Scraping different kinds of images


#1

Has anyone experience with scraping different invoices (images) and then setting the rules to read varibales from it? The problem is that there are 15 different kinds of invoices and these variables are on different areas on each invoice. Is there a way how the robot recognizes on which kind of invoice it is? Lets say based on what it looks like. Or the only way is to identify key words?


#2

I maybe wrong. But just give this a try.

  1. for every type of PDF that is visually similar, you can have a unique identifier (which can be the same image at different locations or completely different images in each or texts)

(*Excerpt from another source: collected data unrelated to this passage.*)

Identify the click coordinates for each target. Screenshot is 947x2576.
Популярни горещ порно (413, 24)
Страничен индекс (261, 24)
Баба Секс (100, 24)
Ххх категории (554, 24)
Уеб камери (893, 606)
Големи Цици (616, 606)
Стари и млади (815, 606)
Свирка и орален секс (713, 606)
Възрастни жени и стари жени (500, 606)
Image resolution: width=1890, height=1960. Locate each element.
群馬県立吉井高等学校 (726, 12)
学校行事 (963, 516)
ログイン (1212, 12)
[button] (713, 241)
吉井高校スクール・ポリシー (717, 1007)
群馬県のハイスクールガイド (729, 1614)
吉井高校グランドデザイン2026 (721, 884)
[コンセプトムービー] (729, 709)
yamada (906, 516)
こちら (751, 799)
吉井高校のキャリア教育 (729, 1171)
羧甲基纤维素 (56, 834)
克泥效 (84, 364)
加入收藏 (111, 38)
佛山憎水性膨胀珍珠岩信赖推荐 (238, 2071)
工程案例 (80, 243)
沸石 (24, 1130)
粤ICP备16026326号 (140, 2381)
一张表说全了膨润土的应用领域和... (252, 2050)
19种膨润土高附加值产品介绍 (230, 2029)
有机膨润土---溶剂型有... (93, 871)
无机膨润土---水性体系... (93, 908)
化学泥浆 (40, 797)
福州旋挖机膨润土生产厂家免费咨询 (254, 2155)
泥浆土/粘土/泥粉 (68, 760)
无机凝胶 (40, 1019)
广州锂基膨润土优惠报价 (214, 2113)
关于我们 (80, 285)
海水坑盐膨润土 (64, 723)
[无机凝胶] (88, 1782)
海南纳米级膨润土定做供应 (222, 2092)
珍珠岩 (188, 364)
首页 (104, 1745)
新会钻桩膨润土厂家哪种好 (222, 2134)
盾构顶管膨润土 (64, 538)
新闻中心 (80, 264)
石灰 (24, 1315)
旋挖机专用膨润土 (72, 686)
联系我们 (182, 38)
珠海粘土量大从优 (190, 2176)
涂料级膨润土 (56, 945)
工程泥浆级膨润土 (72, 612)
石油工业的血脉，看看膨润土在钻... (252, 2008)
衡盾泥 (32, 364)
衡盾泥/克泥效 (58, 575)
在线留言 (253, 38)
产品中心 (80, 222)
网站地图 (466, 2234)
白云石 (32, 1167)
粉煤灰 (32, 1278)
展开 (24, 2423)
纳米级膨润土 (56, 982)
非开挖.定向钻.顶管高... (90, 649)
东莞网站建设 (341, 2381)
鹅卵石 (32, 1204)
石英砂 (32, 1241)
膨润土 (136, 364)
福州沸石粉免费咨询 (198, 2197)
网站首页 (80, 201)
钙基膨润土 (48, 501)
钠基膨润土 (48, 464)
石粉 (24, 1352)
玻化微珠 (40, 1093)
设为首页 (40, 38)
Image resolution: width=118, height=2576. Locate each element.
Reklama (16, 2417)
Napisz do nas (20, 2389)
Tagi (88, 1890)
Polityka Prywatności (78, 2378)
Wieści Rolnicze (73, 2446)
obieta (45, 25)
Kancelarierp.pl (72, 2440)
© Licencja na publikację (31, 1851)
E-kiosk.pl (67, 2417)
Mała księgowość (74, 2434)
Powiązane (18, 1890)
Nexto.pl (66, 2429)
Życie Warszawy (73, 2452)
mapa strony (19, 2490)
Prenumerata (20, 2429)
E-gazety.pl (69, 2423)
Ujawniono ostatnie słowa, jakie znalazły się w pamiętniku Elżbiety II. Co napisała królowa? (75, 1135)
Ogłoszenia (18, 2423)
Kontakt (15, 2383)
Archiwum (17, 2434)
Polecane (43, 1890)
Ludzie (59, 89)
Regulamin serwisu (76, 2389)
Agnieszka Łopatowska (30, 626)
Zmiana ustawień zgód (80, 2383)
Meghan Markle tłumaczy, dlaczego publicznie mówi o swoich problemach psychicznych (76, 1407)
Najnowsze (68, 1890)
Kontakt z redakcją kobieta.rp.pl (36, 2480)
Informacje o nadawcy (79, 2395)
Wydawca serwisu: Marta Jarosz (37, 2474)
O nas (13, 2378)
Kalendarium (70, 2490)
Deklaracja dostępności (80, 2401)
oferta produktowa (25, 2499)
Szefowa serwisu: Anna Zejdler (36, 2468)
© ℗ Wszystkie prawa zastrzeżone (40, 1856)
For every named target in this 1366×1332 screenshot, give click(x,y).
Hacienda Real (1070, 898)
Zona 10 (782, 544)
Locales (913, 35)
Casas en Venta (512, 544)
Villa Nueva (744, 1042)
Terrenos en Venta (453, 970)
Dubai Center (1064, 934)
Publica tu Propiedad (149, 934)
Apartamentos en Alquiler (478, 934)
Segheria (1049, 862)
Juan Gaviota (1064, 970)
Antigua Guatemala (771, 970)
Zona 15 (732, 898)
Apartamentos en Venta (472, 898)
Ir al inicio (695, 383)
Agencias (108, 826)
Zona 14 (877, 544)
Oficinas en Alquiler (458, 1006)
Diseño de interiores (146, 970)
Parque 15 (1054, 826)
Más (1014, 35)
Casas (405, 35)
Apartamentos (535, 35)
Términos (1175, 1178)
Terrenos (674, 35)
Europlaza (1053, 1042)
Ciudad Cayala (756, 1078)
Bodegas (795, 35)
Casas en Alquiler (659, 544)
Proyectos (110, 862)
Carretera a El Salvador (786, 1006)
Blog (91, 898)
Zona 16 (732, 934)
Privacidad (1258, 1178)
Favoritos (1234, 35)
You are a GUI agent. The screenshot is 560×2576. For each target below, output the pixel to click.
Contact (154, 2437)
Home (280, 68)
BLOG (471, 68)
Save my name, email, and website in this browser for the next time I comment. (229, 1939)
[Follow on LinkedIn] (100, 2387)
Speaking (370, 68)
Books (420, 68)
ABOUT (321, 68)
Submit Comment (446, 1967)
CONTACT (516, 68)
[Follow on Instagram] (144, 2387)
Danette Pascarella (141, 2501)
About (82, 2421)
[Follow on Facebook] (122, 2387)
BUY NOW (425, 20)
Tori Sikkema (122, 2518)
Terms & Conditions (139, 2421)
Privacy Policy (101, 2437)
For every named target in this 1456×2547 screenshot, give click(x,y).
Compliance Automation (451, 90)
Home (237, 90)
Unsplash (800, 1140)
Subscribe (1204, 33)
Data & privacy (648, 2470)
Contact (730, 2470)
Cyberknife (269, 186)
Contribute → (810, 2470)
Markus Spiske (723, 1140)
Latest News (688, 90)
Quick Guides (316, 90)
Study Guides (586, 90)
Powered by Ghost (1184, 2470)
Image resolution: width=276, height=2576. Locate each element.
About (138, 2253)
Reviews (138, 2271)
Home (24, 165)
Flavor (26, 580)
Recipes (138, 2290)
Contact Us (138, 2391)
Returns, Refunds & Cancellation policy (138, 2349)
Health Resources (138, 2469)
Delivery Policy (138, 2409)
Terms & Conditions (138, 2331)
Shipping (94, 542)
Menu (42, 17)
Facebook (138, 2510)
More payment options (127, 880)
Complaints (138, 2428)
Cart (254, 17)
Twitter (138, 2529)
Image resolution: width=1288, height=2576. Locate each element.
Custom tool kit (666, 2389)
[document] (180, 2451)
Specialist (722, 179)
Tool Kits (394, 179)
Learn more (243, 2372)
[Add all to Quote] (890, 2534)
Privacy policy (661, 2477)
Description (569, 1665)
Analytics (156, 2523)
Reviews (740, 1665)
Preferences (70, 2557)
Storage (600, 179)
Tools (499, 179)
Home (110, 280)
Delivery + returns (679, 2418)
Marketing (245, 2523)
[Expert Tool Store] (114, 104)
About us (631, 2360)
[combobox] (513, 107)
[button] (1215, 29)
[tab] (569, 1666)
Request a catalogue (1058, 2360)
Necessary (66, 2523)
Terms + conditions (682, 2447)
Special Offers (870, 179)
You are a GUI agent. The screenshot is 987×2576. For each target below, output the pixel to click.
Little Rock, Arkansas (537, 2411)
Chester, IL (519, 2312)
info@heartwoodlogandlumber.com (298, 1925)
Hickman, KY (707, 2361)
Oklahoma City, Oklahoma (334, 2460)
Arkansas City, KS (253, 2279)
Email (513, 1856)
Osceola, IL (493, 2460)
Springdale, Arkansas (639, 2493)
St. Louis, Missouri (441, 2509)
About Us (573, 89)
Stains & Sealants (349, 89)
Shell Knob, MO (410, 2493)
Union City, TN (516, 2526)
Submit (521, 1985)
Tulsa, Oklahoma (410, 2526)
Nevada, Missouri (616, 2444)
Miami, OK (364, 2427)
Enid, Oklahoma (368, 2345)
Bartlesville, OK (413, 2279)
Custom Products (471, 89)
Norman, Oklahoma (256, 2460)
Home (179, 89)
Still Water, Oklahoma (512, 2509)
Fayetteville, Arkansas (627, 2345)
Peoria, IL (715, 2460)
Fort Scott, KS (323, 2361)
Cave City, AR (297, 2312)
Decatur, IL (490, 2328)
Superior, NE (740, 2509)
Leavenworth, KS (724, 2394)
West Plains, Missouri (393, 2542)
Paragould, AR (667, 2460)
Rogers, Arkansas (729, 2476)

  2. For an example, if we have two types. In one, we have the logo at the left top and the other right top. Here we can find image-> imagefound.GetAbsolutePosition() can be used as parameters to differentiate between the two PDF types.


#3

Thank you very much.

The problem is that there is only text on them. But the form is very different.


#4

Did you try using unique form element as an identifier?


#5

No I have not. WHat is that?


#6

I’m pretty sure thare are parts of the invoices that are similar enough to find the “type”. But it’s very hard to tell without examples. Could you upload 2-3 examples of a single type of invoice?


#7

Unique form element can be anything that is unique to a particular form.
The first question in one type can be name and it can be the unique identifier.
In another type the first question could be Age.

So you will have to analyse the PDFs and first find an identifier before trying to automate.